Begin Given information

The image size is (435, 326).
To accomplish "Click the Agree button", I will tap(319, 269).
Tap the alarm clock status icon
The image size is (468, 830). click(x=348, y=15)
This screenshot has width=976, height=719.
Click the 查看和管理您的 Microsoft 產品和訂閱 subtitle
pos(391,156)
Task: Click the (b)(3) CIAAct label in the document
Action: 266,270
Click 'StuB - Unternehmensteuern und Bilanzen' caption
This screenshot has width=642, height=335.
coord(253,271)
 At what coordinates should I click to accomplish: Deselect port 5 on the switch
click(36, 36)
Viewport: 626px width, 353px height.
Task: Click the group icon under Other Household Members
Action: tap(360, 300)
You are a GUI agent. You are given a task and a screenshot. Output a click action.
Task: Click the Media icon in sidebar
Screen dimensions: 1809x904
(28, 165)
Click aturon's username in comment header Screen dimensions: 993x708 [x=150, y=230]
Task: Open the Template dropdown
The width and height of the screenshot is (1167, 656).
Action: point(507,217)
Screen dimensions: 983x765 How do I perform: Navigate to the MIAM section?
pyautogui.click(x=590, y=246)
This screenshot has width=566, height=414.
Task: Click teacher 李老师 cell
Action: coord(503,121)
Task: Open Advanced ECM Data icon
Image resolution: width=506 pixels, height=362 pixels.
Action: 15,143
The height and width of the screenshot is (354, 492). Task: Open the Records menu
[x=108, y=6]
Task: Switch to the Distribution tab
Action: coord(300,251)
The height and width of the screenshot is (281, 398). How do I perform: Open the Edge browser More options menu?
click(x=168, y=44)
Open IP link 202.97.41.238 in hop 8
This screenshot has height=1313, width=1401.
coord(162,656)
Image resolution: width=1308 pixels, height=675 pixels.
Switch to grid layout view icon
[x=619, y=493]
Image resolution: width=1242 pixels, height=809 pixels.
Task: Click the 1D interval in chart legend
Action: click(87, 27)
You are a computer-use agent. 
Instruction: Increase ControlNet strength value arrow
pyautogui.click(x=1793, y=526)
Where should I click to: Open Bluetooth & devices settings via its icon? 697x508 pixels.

End Given information

What the task requires
Update the items from the line with "At what coordinates" up to and including the line with "Action: coord(300,251)". Write those lines out again with "Media" changed to "Library" and everything else left as it is.

Exercise answer
 At what coordinates should I click to accomplish: Deselect port 5 on the switch
click(36, 36)
Viewport: 626px width, 353px height.
Task: Click the group icon under Other Household Members
Action: tap(360, 300)
You are a GUI agent. You are given a task and a screenshot. Output a click action.
Task: Click the Library icon in sidebar
Screen dimensions: 1809x904
(28, 165)
Click aturon's username in comment header Screen dimensions: 993x708 [x=150, y=230]
Task: Open the Template dropdown
The width and height of the screenshot is (1167, 656).
Action: point(507,217)
Screen dimensions: 983x765 How do I perform: Navigate to the MIAM section?
pyautogui.click(x=590, y=246)
This screenshot has width=566, height=414.
Task: Click teacher 李老师 cell
Action: coord(503,121)
Task: Open Advanced ECM Data icon
Image resolution: width=506 pixels, height=362 pixels.
Action: 15,143
The height and width of the screenshot is (354, 492). Task: Open the Records menu
[x=108, y=6]
Task: Switch to the Distribution tab
Action: coord(300,251)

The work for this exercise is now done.